How to Choose the Best Medical Laser Parameters
Lasers have become an important part of modern medicine, with a wide range of applications in both surgical and non-surgical procedures. To get the best results from a laser treatment, it is important to understand the different parameters that can be adjusted. This blog post will discuss the most important medical laser parameters and what they mean for your treatment.
Wavelength is one of the most important laser parameters to consider when undergoing laser treatment. Different laser wavelengths are used for different purposes and can be set to target specific chromophores within the skin, such as melanin or oxyhemoglobin. The selective targeting of chromophores results in selective heating through photothermolysis.
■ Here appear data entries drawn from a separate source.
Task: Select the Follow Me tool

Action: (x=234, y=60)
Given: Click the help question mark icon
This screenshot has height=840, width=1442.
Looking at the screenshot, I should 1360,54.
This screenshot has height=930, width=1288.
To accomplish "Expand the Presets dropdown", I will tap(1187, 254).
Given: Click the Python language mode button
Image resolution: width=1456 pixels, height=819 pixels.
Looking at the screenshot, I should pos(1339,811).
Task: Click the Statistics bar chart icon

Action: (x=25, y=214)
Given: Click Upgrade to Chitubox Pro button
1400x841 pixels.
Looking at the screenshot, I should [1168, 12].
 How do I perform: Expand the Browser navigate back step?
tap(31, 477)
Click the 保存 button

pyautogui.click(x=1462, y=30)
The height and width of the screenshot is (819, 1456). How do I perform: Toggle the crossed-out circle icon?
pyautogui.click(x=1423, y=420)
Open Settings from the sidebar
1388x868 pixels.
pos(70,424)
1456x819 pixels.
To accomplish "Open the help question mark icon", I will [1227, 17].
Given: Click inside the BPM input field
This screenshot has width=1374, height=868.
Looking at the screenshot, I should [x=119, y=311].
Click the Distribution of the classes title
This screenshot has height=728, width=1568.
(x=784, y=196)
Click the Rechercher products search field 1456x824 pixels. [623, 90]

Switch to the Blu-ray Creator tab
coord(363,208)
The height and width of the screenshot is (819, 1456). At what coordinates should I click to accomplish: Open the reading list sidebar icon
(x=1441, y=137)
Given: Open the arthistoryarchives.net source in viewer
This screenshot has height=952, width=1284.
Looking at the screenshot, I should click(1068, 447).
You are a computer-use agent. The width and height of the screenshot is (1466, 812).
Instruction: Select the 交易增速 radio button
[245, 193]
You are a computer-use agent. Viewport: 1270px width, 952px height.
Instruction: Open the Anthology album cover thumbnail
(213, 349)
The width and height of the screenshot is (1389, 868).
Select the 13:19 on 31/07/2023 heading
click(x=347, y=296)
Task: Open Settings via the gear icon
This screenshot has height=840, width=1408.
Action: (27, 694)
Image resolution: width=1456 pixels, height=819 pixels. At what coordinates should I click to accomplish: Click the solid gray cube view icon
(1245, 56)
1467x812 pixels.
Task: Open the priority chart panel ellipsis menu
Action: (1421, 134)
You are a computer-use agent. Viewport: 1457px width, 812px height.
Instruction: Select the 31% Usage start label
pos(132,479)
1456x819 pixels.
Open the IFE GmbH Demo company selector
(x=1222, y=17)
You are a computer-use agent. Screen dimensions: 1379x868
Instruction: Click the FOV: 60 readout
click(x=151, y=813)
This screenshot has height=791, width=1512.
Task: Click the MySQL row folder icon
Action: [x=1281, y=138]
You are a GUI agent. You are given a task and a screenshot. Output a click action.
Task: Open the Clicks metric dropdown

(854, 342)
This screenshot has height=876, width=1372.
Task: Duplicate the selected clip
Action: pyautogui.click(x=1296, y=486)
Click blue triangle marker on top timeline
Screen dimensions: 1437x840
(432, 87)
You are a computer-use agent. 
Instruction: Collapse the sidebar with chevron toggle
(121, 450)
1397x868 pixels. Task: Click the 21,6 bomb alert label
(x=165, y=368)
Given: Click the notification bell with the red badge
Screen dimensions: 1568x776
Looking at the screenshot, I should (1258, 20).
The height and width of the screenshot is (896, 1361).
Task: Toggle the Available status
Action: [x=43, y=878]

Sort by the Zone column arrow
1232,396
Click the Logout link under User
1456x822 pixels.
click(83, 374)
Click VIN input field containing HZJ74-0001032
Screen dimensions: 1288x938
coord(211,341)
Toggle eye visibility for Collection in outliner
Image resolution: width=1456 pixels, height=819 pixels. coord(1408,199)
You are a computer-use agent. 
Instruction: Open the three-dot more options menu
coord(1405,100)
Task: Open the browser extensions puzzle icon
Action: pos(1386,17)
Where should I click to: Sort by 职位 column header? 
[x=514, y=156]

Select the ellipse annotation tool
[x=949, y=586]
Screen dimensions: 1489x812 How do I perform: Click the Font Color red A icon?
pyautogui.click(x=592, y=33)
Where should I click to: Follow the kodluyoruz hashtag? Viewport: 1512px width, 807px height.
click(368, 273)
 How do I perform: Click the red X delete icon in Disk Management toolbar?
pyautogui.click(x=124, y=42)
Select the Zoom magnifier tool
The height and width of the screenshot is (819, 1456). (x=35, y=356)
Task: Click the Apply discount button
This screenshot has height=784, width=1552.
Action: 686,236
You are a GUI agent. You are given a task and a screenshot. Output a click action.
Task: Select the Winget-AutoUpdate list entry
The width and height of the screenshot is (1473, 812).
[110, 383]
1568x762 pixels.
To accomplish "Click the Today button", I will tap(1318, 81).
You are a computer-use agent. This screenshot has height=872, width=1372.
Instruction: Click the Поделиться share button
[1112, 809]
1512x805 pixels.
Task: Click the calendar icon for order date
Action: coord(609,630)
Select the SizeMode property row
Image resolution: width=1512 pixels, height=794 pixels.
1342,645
- Lasers with a wavelength shorter than 1200 nm target oxyhemoglobin and Melanin
- Laser with a wavelength longer than 1200 nm target water
The Pulse duration or Pulse Width
The laser pulse duration is a very important parameter that should not be overlooked. This indicates how long each laser pulse will last and plays a big role in determining the effectiveness of the treatment. Shorter pulse durations often create more heat but can cause less damage to surrounding tissue, while longer pulses may have a deeper effect on the targeted area. The proper pulse width has to be chosen according to the size of the target lesion and its thermal relaxation time.
Lasers are classified into five pulse width categories
- Ultra long: these lasers are mainly used for laser lipolysis and body shaping
- Long: these lasers are mainly used for laser hair removal and basic skin rejuvenation
- Quasi-long: These lasers are mainly used for hyperpigmentation and superficial skin lesions
- Short: these lasers are mainly used for epidermal and dermal pigmentation and tattoo removal
- Ultra-short: These lasers can be used for skin rejuvenation, pigmentation and tattoo removal.
Fluence is the laser energy delivered over a measured area and is usually expressed in joules per square centimetre (J/cm2). If too much fluence is used, it can cause more damage to surrounding tissue. If too little fluence is used, the laser may not penetrate deep enough into the skin to be effective. It is important to use the correct fluence for the desired effect.
The laser spot size indicates how much the laser beam will be projected onto an area at once, usually measured in millimetres. The smaller the laser spot size, the less laser energy is put out and, therefore, less risk of collateral damage. On the other hand, larger laser spots might allow for quicker treatments.